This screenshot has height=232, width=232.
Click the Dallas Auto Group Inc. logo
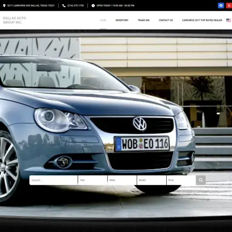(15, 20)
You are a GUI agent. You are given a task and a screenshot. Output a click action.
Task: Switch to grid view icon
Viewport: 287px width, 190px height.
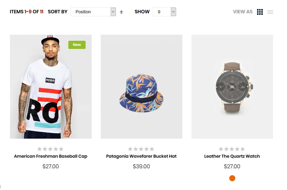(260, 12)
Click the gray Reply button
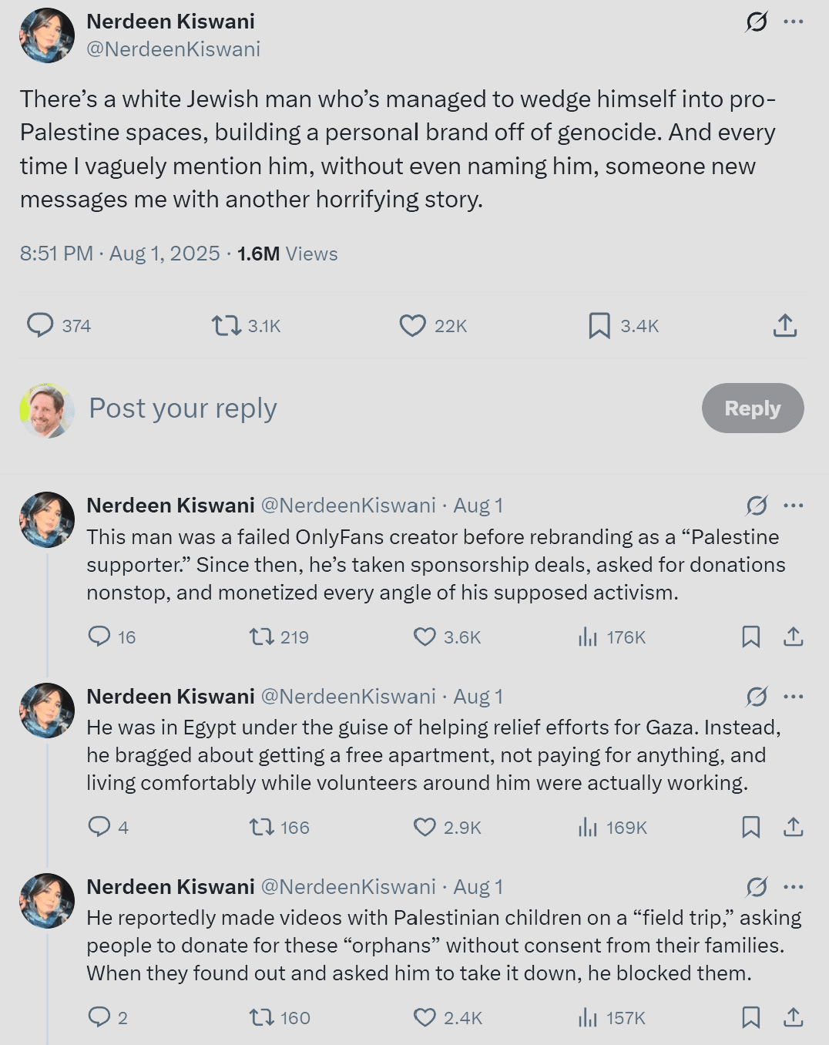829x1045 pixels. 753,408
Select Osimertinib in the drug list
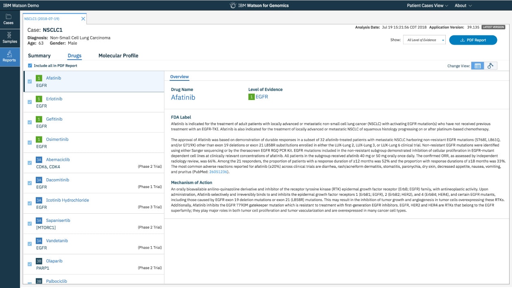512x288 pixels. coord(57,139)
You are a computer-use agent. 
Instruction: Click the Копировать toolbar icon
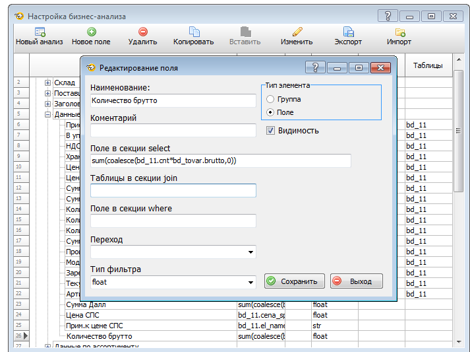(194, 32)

----------------------------------------

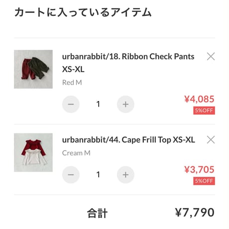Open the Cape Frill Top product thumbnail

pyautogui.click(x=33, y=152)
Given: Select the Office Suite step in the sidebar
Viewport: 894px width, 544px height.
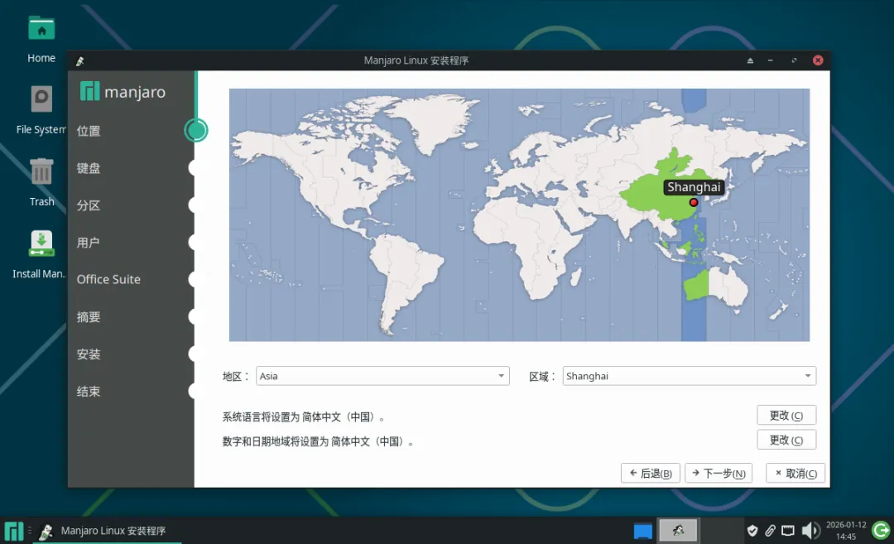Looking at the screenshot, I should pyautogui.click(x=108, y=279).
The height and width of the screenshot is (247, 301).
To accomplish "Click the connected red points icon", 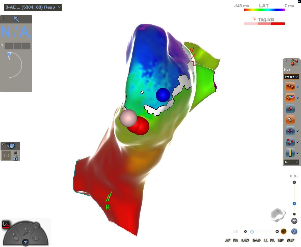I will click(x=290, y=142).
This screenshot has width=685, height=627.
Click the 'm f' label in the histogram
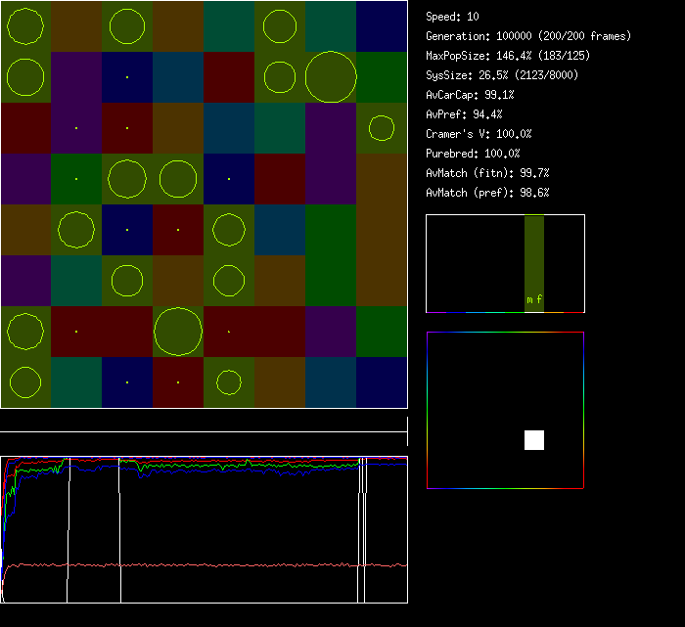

----------------------------------------

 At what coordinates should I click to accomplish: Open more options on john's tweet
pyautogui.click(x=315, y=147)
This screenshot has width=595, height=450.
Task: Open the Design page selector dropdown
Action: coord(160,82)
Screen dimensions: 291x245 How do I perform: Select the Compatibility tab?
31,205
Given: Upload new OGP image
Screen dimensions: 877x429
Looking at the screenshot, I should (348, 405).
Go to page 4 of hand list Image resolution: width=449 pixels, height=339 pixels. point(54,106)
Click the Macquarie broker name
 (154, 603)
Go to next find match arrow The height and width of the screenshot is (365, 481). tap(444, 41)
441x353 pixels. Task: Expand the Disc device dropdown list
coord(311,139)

----------------------------------------

## WHAT YOU ARE ASKED TO DO
Set out every line from the material that contains the string "agent".

## EXERCISE ANSWER
You are a GUI agent. You are given a task and a screenshot. Output a click action.
You are a computer-use agent. 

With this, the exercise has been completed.